_Pixel coordinate grounding data_
BEGIN
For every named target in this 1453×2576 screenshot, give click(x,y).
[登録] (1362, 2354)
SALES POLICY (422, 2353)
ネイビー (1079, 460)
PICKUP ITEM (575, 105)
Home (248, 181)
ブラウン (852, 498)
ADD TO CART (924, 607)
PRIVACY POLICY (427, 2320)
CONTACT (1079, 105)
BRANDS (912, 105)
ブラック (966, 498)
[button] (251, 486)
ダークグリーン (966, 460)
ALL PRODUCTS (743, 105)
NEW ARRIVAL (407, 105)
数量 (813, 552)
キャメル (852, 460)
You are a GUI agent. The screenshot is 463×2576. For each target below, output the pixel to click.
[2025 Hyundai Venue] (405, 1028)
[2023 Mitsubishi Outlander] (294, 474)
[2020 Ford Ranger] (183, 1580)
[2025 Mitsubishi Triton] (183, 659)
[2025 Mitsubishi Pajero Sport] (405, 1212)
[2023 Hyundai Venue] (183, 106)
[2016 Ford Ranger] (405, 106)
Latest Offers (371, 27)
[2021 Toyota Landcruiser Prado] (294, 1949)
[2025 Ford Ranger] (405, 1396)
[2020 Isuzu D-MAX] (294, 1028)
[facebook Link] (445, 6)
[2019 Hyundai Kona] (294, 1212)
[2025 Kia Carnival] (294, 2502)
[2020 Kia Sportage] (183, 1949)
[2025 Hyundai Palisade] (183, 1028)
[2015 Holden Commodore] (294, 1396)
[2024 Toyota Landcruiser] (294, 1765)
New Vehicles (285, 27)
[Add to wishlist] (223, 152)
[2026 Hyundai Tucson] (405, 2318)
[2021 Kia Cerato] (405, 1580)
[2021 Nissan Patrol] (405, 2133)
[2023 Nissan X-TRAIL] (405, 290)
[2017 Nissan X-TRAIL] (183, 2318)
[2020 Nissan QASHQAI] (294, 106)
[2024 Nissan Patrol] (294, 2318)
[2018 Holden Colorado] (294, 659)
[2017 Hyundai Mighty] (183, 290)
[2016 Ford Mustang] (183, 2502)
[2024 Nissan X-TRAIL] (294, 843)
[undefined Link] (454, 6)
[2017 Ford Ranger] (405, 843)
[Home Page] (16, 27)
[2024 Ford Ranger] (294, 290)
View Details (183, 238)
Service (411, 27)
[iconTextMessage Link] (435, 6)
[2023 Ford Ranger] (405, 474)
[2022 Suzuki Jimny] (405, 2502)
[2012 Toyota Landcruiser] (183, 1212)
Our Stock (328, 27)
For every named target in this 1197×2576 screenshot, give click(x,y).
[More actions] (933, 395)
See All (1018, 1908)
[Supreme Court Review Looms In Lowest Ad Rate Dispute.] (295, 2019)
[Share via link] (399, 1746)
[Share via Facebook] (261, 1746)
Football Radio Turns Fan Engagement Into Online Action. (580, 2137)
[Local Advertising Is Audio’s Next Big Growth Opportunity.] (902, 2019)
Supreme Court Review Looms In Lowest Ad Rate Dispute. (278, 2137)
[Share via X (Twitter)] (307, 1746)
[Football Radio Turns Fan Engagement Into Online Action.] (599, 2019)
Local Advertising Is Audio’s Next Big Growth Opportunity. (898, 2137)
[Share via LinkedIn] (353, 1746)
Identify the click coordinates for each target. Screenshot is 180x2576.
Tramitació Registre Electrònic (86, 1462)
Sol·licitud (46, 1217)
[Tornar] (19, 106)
END
_Problem description_
In how many lines above does the word "Online" appear? Answer with only the number.

_Output of the exercise_
2